For a sit-down dinner after strolling the Madrid streets, the hungry head across town to Mercado de San Antón, with neat stalls stocking fresh ingredients on the main level and a restaurant on the third floor, La Cocina de San Antón, that cooks up shoppers’ hand-selected produce from the market below, and also prepares a house specialty, their own acorn-fed bellota, a delectable free-range Iberian ham.

Another of the city’s sit-down favourites is chef Paco Roncero’s inventive and modern cuisine at Estado Puro, of which there are two locations in Madrid. Roncero has taken the cuisine of Madrid, his birthplace, and reinvented it with creations like tortilla deconstruida, a Spanish omelette served layered in a glass, or gluttonously thick slices of foie gras pâté wedged within sweet wafers and drizzled with syrup.

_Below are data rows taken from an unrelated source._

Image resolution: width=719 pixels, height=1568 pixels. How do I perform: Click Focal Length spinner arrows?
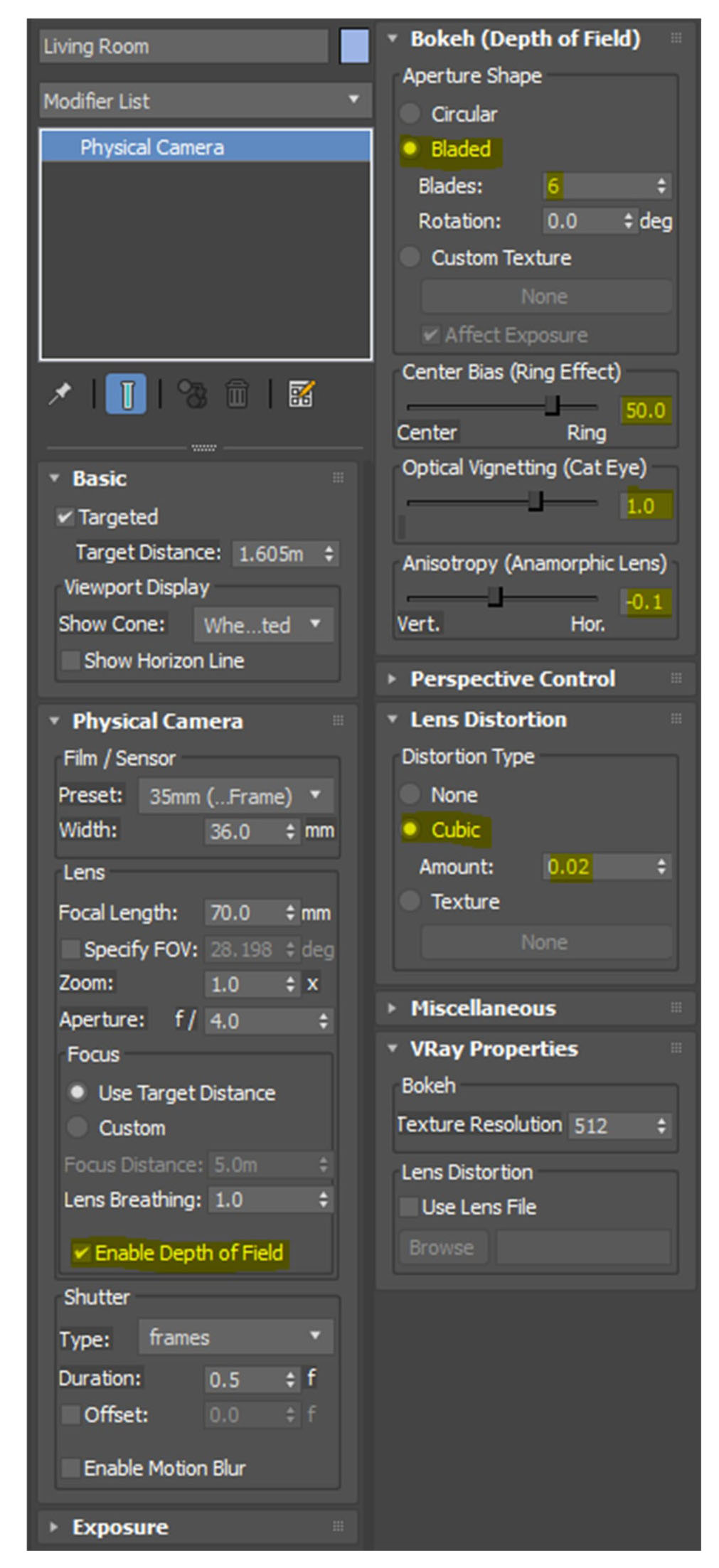290,912
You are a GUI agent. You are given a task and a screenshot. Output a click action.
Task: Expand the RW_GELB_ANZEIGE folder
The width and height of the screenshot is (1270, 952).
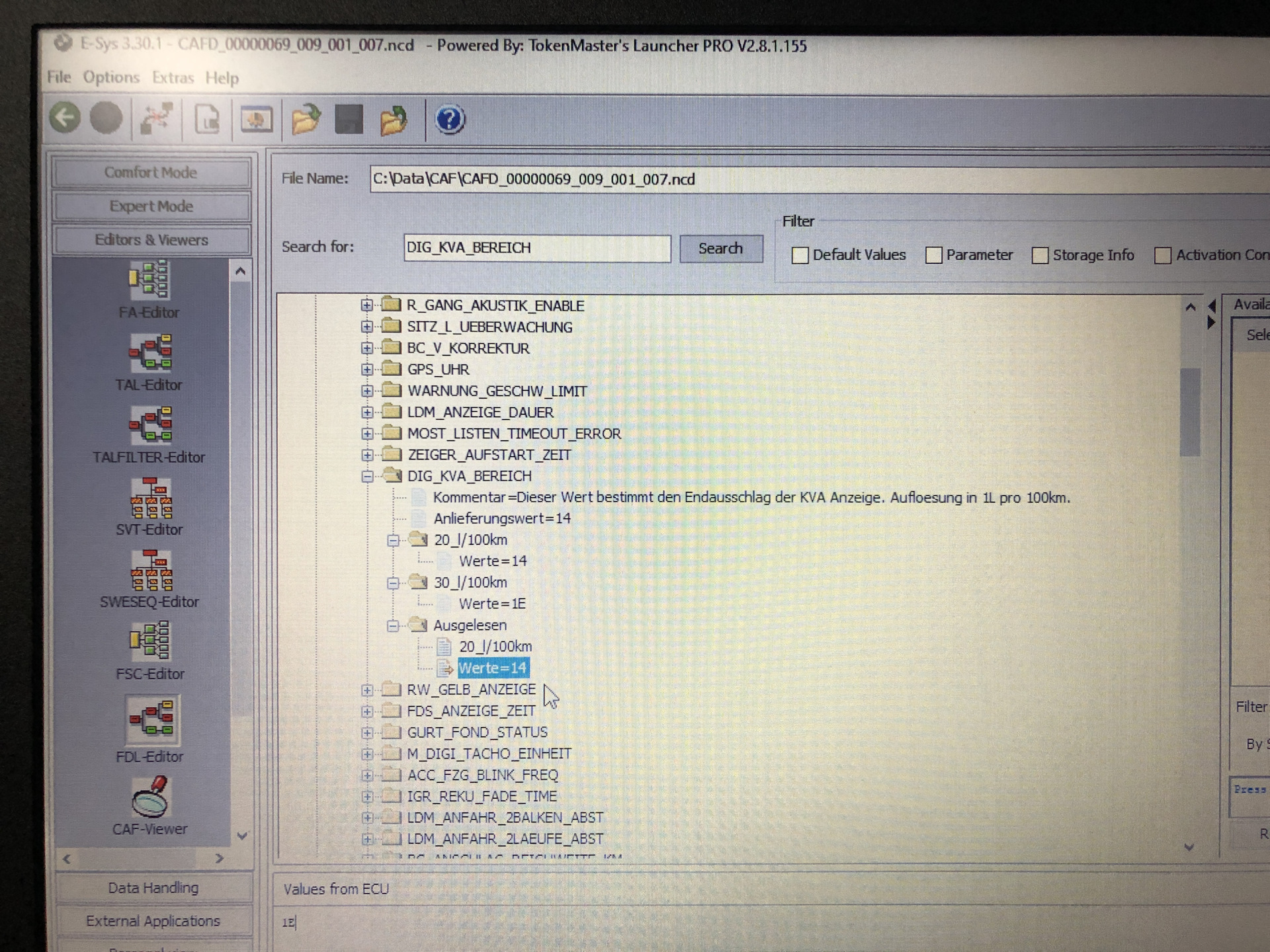pos(367,690)
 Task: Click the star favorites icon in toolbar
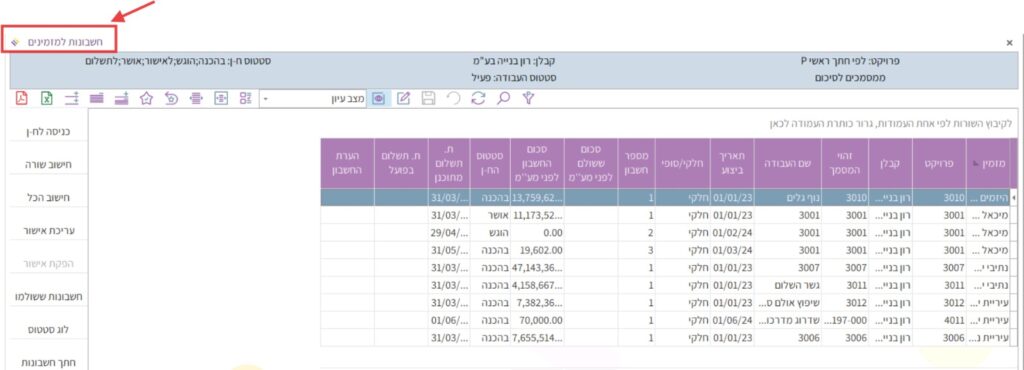(x=146, y=99)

On my last day in Madrid, my palate yearns for something tried and traditional—not one of the newer establishments in town, but a classic. I seek out Café de Oriente, an unassuming Basque café in a prime location that spills out onto a square, with a view of Madrid’s Royal Palace behind. Inside lies a secluded network of small, private dining rooms in a vaulted basement that was a former convent. The discreet rooms are often booked by politicians and local diplomats; King Juan Carlos I of Spain dines here too.

The courses are served, and my dining companions and I take turns sitting in “the King’s throne”, the chair he sits upon when he takes meals here. Unlike a reinvigorated restaurant or market countertop, escaping underground is a step into the past. It’s a reminder—it all is—that despite the hardship, and throughout its period of rapid change, Spain balances its juxtaposition of old and new with the grace of its less-pained European counterparts. The overriding sentiment is that this too shall pass.

This particular room, with Café de Oriente’s ancient walls and a signed portrait of the King gazing out from a table in one corner, teems with history. Another great figure comes to mind as we raise a toast of tempranillo to cap off a final meal in the capital.

“This wine is too good for toast-drinking, my dear. You don’t want to mix emotions up with a wine like that. You lose the taste.” It was Hemingway, of course. And here, it feels true. We put our glasses down, pick up our forks again, and for this once-in-a-lifetime meal, eat like kings.